ZENIT, 13 dicembre 2016
di Federico Cenci

“La città di Aleppo finalmente sta per essere completamente liberata e unificata dopo quattro lunghi anni di divisione e di morte seminata da diversi gruppi armati siriani e non”. La testimonianza diretta giunge a ZENIT da mons. Georges Abou Khazen, vicario apostolico di Aleppo per i cattolici di rito latino.

Mentre lui parla, di sottofondo è nitido il suono dei colpi di mortaio. Stavolta però, rispetto ai mesi scorsi, è un sibilo di speranza, giacché testimonia l’assedio da parte dell’esercito siriano nella parte orientale della città, fino a poche settimane fa una roccaforte dei gruppi cosiddetti “ribelli”.

Durante l’occupazione – racconta mons. Abou Khazen, che ha avuto modo di parlare con persone fuggite dalla parte est di Aleppo – “la vita non era affatto facile, specialmente negli ultimi mesi di combattimenti, perché i ‘ribelli’ impedivano di far arrivare viveri e medicinali, mentre i loro depositi era riforniti”.

Questi gruppi – ribadisce il vicario apostolico – appartengono tutti alla galassia del fondamentalismo islamico e – aggiunge – “imponevano alla popolazione dei precetti e dei modi di vita all’insegna del fanatismo, totalmente estranei alla tradizione del popolo siriano”.

L’Onu riferisce che la situazione umanitaria è “catastrofica”: si registrano difficoltà logistiche per curare i feriti, l’igiene è scarsissima e la gran parte degli edifici è distrutta.
“Ora che la città è quasi interamente in mano all’esercito regolare – spiega tuttavia mons. Abou Khazen – molti profughi stanno tornando e questo è comunque un simbolo di rinascita”. Il vicario apostolico sottolinea che molti cittadini di Aleppo si erano allontanati recentemente, “durante l’ultima operazione dell’esercito per liberare i quartieri est della città”.
Una volta ripreso il controllo di queste zone, è stato necessario “pulire questi quartieri dalle mine, riaprire le strade e far funzionare tutte le altre infrastrutture”. Quasi concluse queste attività, la gente sta tornando indietro, dove spesso al posto della propria casa trova però un luogo spettrale. Presto dovrà avvenire la ricostruzione.

“Il clima che si respira tra la gente è di gioia, ottimismo e speranza”, racconta il vicario apostolico. Il quale però rileva che c’è anche tanta prudenza, perché il popolo siriano ormai è abituato alle “brutte sorprese”.

Prudenza – o forse sano realismo – che traspare anche dalle parole di mons. Abou Khazen. “Purtroppo non sono fiducioso per niente riguardo a un aspetto!”, esclama. 
E rivolge un’esplicita accusa nei confronti della comunità internazionale: “Tutte le scuse sono buone per lasciare le sanzioni e l’embargo contro la Siria!”.

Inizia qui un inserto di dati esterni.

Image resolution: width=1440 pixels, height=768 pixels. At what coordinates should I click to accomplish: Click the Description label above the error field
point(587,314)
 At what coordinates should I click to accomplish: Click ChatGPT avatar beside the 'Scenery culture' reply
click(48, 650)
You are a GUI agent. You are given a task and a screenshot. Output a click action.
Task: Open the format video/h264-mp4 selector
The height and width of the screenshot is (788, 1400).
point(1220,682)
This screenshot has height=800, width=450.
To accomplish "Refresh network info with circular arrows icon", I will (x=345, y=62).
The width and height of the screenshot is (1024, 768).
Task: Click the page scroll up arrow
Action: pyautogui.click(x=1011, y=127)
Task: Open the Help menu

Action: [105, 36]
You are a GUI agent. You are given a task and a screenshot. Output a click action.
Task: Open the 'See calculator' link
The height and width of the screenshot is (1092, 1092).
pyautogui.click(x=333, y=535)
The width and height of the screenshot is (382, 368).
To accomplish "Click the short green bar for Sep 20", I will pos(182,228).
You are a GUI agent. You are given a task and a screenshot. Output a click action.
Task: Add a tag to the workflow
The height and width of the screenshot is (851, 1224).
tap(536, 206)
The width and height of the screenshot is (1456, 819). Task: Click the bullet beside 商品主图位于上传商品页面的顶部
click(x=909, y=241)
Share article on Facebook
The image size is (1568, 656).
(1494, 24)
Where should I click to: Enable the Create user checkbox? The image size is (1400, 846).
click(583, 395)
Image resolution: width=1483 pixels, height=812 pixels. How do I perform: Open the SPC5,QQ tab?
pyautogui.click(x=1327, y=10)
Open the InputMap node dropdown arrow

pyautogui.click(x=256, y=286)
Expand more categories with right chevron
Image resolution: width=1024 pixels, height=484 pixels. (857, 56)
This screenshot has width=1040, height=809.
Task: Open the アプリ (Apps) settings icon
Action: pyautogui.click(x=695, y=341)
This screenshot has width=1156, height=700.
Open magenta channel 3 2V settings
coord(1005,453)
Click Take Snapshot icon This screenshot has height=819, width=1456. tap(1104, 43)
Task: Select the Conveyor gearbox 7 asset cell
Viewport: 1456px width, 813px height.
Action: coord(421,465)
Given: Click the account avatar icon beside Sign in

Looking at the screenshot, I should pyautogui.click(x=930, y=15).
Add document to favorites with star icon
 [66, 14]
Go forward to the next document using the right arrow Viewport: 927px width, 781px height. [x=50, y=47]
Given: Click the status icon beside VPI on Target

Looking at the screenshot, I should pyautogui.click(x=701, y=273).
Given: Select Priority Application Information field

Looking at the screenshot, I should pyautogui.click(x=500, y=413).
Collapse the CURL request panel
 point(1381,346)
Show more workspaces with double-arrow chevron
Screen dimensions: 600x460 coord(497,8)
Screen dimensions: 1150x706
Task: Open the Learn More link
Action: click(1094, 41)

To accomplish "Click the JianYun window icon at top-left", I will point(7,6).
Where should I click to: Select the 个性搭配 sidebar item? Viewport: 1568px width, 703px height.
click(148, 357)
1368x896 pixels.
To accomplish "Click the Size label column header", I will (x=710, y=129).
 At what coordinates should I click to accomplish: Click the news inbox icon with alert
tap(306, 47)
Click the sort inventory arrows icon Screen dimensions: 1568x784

Ad avviso del rappresentante cattolico, l’embargo sembra riguardare “solo gli aiuti umanitari, il gasolio, i medicinali” e dunque “chi ne paga le conseguenze è la povera gente”. E invece le armi – “ogni genere di armi”, dice – continuano ad entrare nel Paese.

L’8 dicembre scorso, del resto, il Governo Usa ha concesso una deroga alle esportazioni di armi a “forze irregolari, gruppi o individui impegnati nel sostenere o agevolare le operazioni militari degli Stati Uniti per contrastare il terrorismo in Siria”.

Non da Washington, ma dalla Città del Vaticano arrivano concreti segni per un avvenire migliore per il popolo siriano. La lettera inviata da Papa Francesco al presidente Assad “è un altro motivo di speranza per tutti noi, cristiani e non”, commenta mons. Abou Khazen. Che definisce inoltre “un gesto speciale” la nomina a cardinale da parte del Pontefice del nunzio apostolico in Siria, Mario Zenari.

Da qui bisogna ripartire per il futuro della Siria. “Questo Natale – spiega il vicario apostolico – avrà un altro profumo alla luce della liberazione della città, alcune strade saranno adornate per la festa anche se non c’è l’elettricità. Ma come abbiamo fatto lungo questi anni di guerra, cerchiamo di seminare la vera gioia e speranza cristiana nell’animo dei fedeli”.